I'm not trying to be a downer. I know many older people lead full, active lives, and I hope to be one of them. But I'm living with one older person in particular, who has survived two strokes, throat cancer, and the cancellation of Law & Order.

Being with Mother Mary has opened my eyes to the fact that life isn't easy if you're a senior, especially a senior senior.

Microwave buttons are hard to read. The stairs in a movie theater are tough in dim light. Large-print books are hard to find. Menus, cans, and bottles are unreadable.

Why can't there be an earphone on a TV, so we don't have to TURN UP THE VOLUME?

And there are salespeople in the world who are patient with older people, but some who aren't. If anybody's going to be nasty to my mother, it better be me.

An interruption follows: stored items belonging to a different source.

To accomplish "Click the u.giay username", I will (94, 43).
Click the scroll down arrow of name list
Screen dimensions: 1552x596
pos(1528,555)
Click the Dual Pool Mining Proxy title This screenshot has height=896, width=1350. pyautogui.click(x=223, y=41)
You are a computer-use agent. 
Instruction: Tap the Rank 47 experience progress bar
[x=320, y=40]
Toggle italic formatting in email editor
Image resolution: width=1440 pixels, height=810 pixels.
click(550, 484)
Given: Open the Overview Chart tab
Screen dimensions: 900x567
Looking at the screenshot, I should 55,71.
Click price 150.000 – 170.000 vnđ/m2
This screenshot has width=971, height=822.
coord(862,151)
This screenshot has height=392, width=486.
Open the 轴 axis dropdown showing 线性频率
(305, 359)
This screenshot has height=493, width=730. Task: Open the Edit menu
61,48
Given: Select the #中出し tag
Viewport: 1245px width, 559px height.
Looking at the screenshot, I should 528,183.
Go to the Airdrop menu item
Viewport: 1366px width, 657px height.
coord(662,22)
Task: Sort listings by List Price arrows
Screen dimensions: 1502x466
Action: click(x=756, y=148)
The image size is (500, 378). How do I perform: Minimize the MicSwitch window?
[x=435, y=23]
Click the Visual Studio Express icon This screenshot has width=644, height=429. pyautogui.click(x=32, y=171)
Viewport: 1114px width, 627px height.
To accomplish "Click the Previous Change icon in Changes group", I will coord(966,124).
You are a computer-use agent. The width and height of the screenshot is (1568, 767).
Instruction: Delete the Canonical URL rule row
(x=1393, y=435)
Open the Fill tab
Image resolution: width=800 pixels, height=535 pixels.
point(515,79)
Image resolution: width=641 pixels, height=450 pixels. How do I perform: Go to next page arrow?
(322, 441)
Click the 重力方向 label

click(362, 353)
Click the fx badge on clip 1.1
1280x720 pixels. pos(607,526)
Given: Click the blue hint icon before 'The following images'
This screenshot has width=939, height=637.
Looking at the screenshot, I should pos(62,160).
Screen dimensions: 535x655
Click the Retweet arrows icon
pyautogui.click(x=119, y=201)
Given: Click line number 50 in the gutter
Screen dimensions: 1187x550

Can we accommodate seniors better? I'm not the only baby boomer to be asking this question, and I bet we all become very interested in the issue, the older we get. Or as more of us take in our relatives and see how very strong they have to be, in their own special way.

Because that really is my point.

Living with her makes me realize that we worry about all the wrong things. I see women every day on TV, and in the market, whose lips look suspiciously plump, and I wish them luck. But when I see what Mother Mary is worrying about, it isn't her looks. I know this because I just replaced her 30-year-old bra and had to wrestle her into a new one. Two women and four breasts, flailing about in a dressing room. It gives new meaning to girl-on-girl action.

It's not about her wrinkles, it's about the very senses that enrich our lives and keep us in contact with the world around us. We discuss this over lunch, which she agrees to have outside because it's my birthday.

"Happy birthday, honey!" she says, with a smile. Then, "Wanna see the scar?"

I laugh, though I've heard it before. I was delivered by cesarean section, and for a joke, she would flash me her scar. That's the walking lesson that is Mother Mary.

She gave birth, and it left a mark.

She bears the marks of all of her days, good and bad, and so do we all, ultimately. We go forward with our failing eyes and ears, our steps slowed and speech sometimes a little funky. But if we're lucky, we go on, knowing that life isn't what it was, but it's something new, and after all, it's life.

That alone is precious, and enough.

In the end, she's the Birthday Girl.